>> begin

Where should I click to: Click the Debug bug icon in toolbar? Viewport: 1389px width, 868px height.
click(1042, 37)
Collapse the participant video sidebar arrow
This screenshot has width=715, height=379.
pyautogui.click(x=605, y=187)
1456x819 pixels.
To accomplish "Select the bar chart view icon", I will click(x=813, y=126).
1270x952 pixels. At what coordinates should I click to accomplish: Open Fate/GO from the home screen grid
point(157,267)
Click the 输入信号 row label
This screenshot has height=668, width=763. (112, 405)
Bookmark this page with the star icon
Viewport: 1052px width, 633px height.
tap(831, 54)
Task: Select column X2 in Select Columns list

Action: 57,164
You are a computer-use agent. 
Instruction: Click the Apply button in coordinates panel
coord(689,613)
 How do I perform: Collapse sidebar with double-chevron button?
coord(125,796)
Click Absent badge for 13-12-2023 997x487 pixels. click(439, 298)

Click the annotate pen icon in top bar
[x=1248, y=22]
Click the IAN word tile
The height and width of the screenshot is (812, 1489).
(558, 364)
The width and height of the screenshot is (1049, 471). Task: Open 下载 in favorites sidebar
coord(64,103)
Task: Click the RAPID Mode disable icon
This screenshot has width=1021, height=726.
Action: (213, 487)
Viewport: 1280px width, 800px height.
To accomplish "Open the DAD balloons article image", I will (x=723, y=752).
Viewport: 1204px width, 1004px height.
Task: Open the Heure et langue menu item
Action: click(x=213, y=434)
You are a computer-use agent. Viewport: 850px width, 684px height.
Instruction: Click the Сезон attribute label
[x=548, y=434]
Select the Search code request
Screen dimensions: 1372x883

>> end

### WHAT THE TASK ASKS
Reproduce the records above word for word.

### RESPONSE BELOW
Where should I click to: Click the Debug bug icon in toolbar? Viewport: 1389px width, 868px height.
click(1042, 37)
Collapse the participant video sidebar arrow
This screenshot has width=715, height=379.
pyautogui.click(x=605, y=187)
1456x819 pixels.
To accomplish "Select the bar chart view icon", I will click(x=813, y=126).
1270x952 pixels. At what coordinates should I click to accomplish: Open Fate/GO from the home screen grid
point(157,267)
Click the 输入信号 row label
This screenshot has height=668, width=763. (112, 405)
Bookmark this page with the star icon
Viewport: 1052px width, 633px height.
tap(831, 54)
Task: Select column X2 in Select Columns list

Action: 57,164
You are a computer-use agent. 
Instruction: Click the Apply button in coordinates panel
coord(689,613)
 How do I perform: Collapse sidebar with double-chevron button?
coord(125,796)
Click Absent badge for 13-12-2023 997x487 pixels. click(439, 298)

Click the annotate pen icon in top bar
[x=1248, y=22]
Click the IAN word tile
The height and width of the screenshot is (812, 1489).
(558, 364)
The width and height of the screenshot is (1049, 471). Task: Open 下载 in favorites sidebar
coord(64,103)
Task: Click the RAPID Mode disable icon
This screenshot has width=1021, height=726.
Action: (213, 487)
Viewport: 1280px width, 800px height.
To accomplish "Open the DAD balloons article image", I will (x=723, y=752).
Viewport: 1204px width, 1004px height.
Task: Open the Heure et langue menu item
Action: click(x=213, y=434)
You are a computer-use agent. Viewport: 850px width, 684px height.
Instruction: Click the Сезон attribute label
[x=548, y=434]
Select the Search code request
Screen dimensions: 1372x883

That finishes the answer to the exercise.